So, if you gunslingers out there are still listening, put ‘em down.

Isn’t saving thousands of lives worth the price of finding a new hobby? I say it’s certainly worth a shot. no pun intended.

—————————————————————————-

His address is mcsanyi@indiana.edu.

Or you can e-mail letters to the campus newspaper at

letters@indiana.edu.

Bob Prudens Response

Mr. Csanyi, let me begin by saying that I started at Indiana University in 1949, well before you were born. In fact, I was in the first group to live in what is now McNutt Quadrangle.

That aside, let me proceed to what I guess we could charitably refer to as your ideas concerning the Second Amendment to the Constitution. First, you missed on the dates, sir. Since the Bill of Rights was ratified in 1791 and drafted in 1789, your statement of the origin was off by a few years. But we won’t quibble over that. I understand you are an education major and not a historian. I do hope you will check your facts more closely once you begin teaching others though.

You cannot really begin a debate by stating that those who oppose you are not intelligent. Sir, I’ll stack my IQ and GPA against yours any day. You display an appalling lack of manners with your constant putdowns of anyone who is a gun owner or believes in the efficacy of the Second Amendment.

You state that members of the NRA have been “misled by the propaganda spewed forth….” Well , sir, try Doctor Gary Kleck of Florida State University. Have you ever read any of his treatises on firearms and firearm owners? Dr. Kleck is a certified liberal. He belongs to every Green organization known to man, but he is guided by facts and not emotion. His studies, repeated twice, have shown that ordinary citizens use a gun to defend themselves from criminal attack between 750,000 and 2.4 million times each year. Now before you say this is more propaganda from the NRA, his original study won an award from the American Society of Criminologists as the best bit of research in the field of Criminology in the year it was published, 1993.

I suppose you think that the research of Dr. John Lott and Dr. David Mustard (before Dr. Mustard got his Ph.D.) is “flawed.” I have heard that stated, but the individuals never explained how it was flawed. There was the ad hominem attack by Senator Schumer, which he was forced to retract, but nobody has refuted the study itself other than with rhetoric.

But I digress, you maintained that, “no federal court has ever overturned a gun control law on the basis of the Second Amendment.” Try, US v Timothy Joe Emerson. Judge Sam Cummings of the Northern District of Texas, held that the Lautenberg law (18 USC 922g) was unconstitutional because it violated the Second and Fifth Amendments. Now it is on appeal to the Fifth Circuit, where oral arguments were held last June, but Judge Cummings is a federal judge, and he did overturn a gun control law on Second Amendment grounds. So you were wrong again.

Are you familiar with a gentleman named Sanford Levinson? He is a real Liberal of the Harvard/Yale liberal stripe. Well, Mr. Levinson published a study a few years ago about “The Embarrassing Second Amendment.” Mr. Levinson believed it would be a very simple matter to show that the Second Amendment did not apply to individuals. After looking into it, he found that it did. Hence the title of his monograph. He was mortified to find that he had thought all his adult life that it did not, but it did. He at least had the intellectual honesty to publish his findings and admit that he was wrong.

Have you ever heard of Dr. Eugene Volokh of the UCLA Law School? He teaches a course on Constitutional Law at UCLA. He has come to the conclusion that the Second Amendment does indeed confer the right to own firearms on individuals. As a matter of fact, legal scholar after legal scholar has come to the same conclusion after researching the subject.

▶ What the exercise asks: Update the passage of the gun-control letter above starting at "So, if you gunslingers" and ending at "address is mcsanyi@indiana.edu.", putting "pastime" in place of "hobby".

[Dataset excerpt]
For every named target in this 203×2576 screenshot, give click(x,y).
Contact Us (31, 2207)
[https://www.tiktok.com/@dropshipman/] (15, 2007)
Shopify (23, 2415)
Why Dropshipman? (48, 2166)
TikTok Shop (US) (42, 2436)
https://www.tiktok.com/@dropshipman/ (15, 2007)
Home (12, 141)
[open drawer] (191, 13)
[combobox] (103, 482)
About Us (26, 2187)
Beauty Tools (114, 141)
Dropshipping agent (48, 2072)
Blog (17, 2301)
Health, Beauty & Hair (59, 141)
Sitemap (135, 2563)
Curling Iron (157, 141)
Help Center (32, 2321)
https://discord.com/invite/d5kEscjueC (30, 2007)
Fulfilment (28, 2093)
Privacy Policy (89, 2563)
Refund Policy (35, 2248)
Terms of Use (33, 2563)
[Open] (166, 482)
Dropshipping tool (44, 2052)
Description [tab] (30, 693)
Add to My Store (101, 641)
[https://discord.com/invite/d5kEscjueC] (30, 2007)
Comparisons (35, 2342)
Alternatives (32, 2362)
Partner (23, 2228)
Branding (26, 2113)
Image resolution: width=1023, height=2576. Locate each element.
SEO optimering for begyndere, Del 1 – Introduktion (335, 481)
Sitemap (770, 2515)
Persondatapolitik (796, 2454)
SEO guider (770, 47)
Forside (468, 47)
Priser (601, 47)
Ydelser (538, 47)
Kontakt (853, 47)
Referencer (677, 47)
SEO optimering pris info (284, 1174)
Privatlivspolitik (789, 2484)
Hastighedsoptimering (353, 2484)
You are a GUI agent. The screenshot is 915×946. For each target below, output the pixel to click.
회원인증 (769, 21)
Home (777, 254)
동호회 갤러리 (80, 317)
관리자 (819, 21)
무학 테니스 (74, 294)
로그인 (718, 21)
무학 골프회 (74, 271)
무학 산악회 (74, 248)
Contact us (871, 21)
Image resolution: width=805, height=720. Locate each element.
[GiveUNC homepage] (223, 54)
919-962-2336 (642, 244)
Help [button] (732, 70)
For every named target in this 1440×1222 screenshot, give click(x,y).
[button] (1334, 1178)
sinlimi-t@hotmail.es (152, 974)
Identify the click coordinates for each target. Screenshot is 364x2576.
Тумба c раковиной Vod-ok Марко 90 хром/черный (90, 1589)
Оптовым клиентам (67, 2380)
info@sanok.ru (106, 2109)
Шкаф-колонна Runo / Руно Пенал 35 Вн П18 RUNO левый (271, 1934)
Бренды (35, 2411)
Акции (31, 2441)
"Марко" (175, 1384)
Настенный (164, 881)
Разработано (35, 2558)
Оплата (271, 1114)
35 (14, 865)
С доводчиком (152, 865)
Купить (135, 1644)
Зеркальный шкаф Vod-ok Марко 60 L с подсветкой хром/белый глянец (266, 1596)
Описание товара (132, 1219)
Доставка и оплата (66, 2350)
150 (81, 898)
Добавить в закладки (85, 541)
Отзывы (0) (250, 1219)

▶ Exercise result:
So, if you gunslingers out there are still listening, put ‘em down.

Isn’t saving thousands of lives worth the price of finding a new pastime? I say it’s certainly worth a shot. no pun intended.

—————————————————————————-

His address is mcsanyi@indiana.edu.